Document Parsing Tool for Language Translation and Web Crawling using Django REST Framework
Kruthika Alnavar,R Uday Kumar,C Narendra Babu
DOI: https://doi.org/10.1088/1742-6596/1962/1/012018
2021-07-01
Journal of Physics: Conference Series
Abstract:Abstract There are 7.5 billion inhabitants and over 7,117 languages existing around the world, but only 20% of the people speak English. To understand the wisdom and knowledge of other cultures language translation becomes a basic need. In this paper, a computer-assisted document parsing tool is investigated. The proposed approach uses a language translator that performs translation from images eliminating the need of a human translator for images avoiding the scope for misinterpretation and misunderstanding among people of different ethnic groups.
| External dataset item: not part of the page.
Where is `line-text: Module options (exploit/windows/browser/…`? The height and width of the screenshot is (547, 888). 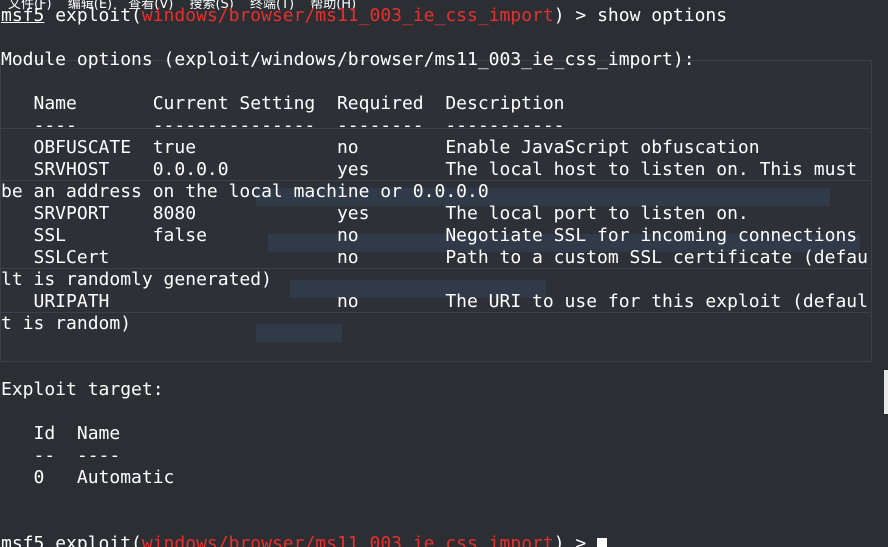
line-text: Module options (exploit/windows/browser/… is located at coordinates (348, 60).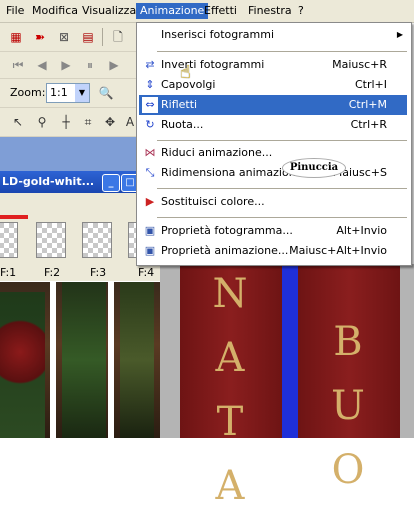 This screenshot has width=414, height=518. I want to click on wreath-image, so click(22, 365).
The proposed tool is also capable of performing web crawling using Django Representational State Transfer framework. Further, the proposed approach employs Python packages such as pytesseract, textblob and beautifulsoup to perform Optical Character Recognition, Translation and Extraction of Hypertext Markup Language data respectively. Experimental results of translation on four different categories of images such as Maps, Comics, Newspapers and Magazines, Scientific Publications demonstrate an accuracy of 97.2%, 93.3%, 95.82% and 98.27% respectively. By considering websites like E-commerce, Magazines, Blogs, Social Media, News and Educational sites average precision of 5.4, recall of 7.45 and F-score of 6.24 is achieved. The results reveal that the proposed system can be used as an improvement over a human translator and a data entry operator.